■ **What the task requires**
Nothing should be left out. Transcribe the entries exactly as written.

■ **Listed records**
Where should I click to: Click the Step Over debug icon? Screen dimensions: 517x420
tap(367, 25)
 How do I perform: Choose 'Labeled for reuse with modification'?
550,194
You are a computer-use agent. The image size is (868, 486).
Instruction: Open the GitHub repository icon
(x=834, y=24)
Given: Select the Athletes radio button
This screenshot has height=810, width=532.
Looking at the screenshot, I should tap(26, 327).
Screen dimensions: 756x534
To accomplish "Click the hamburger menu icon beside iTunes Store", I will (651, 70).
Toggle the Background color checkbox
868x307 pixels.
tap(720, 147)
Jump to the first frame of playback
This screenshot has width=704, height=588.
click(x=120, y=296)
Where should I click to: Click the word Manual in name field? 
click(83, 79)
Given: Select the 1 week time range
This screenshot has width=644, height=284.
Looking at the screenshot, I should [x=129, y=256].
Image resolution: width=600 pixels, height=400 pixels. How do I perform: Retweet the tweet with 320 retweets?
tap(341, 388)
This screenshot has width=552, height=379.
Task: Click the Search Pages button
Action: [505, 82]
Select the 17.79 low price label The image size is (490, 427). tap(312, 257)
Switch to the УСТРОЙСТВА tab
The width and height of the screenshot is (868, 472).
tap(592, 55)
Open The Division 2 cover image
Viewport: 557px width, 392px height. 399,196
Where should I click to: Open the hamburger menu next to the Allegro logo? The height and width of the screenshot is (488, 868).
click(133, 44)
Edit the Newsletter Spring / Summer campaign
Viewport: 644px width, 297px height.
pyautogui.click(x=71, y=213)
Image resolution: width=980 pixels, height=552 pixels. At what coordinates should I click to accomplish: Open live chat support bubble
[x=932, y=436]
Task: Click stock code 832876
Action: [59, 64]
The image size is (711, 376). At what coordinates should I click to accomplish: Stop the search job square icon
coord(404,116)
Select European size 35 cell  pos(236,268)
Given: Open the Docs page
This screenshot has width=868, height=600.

■ **Response**
Where should I click to: Click the Step Over debug icon? Screen dimensions: 517x420
tap(367, 25)
 How do I perform: Choose 'Labeled for reuse with modification'?
550,194
You are a computer-use agent. The image size is (868, 486).
Instruction: Open the GitHub repository icon
(x=834, y=24)
Given: Select the Athletes radio button
This screenshot has height=810, width=532.
Looking at the screenshot, I should tap(26, 327).
Screen dimensions: 756x534
To accomplish "Click the hamburger menu icon beside iTunes Store", I will (651, 70).
Toggle the Background color checkbox
868x307 pixels.
tap(720, 147)
Jump to the first frame of playback
This screenshot has width=704, height=588.
click(x=120, y=296)
Where should I click to: Click the word Manual in name field? 
click(83, 79)
Given: Select the 1 week time range
This screenshot has width=644, height=284.
Looking at the screenshot, I should [x=129, y=256].
Image resolution: width=600 pixels, height=400 pixels. How do I perform: Retweet the tweet with 320 retweets?
tap(341, 388)
This screenshot has width=552, height=379.
Task: Click the Search Pages button
Action: [505, 82]
Select the 17.79 low price label The image size is (490, 427). tap(312, 257)
Switch to the УСТРОЙСТВА tab
The width and height of the screenshot is (868, 472).
tap(592, 55)
Open The Division 2 cover image
Viewport: 557px width, 392px height. 399,196
Where should I click to: Open the hamburger menu next to the Allegro logo? The height and width of the screenshot is (488, 868).
click(133, 44)
Edit the Newsletter Spring / Summer campaign
Viewport: 644px width, 297px height.
pyautogui.click(x=71, y=213)
Image resolution: width=980 pixels, height=552 pixels. At what coordinates should I click to accomplish: Open live chat support bubble
[x=932, y=436]
Task: Click stock code 832876
Action: [59, 64]
The image size is (711, 376). At what coordinates should I click to accomplish: Stop the search job square icon
coord(404,116)
Select European size 35 cell  pos(236,268)
Given: Open the Docs page
This screenshot has width=868, height=600.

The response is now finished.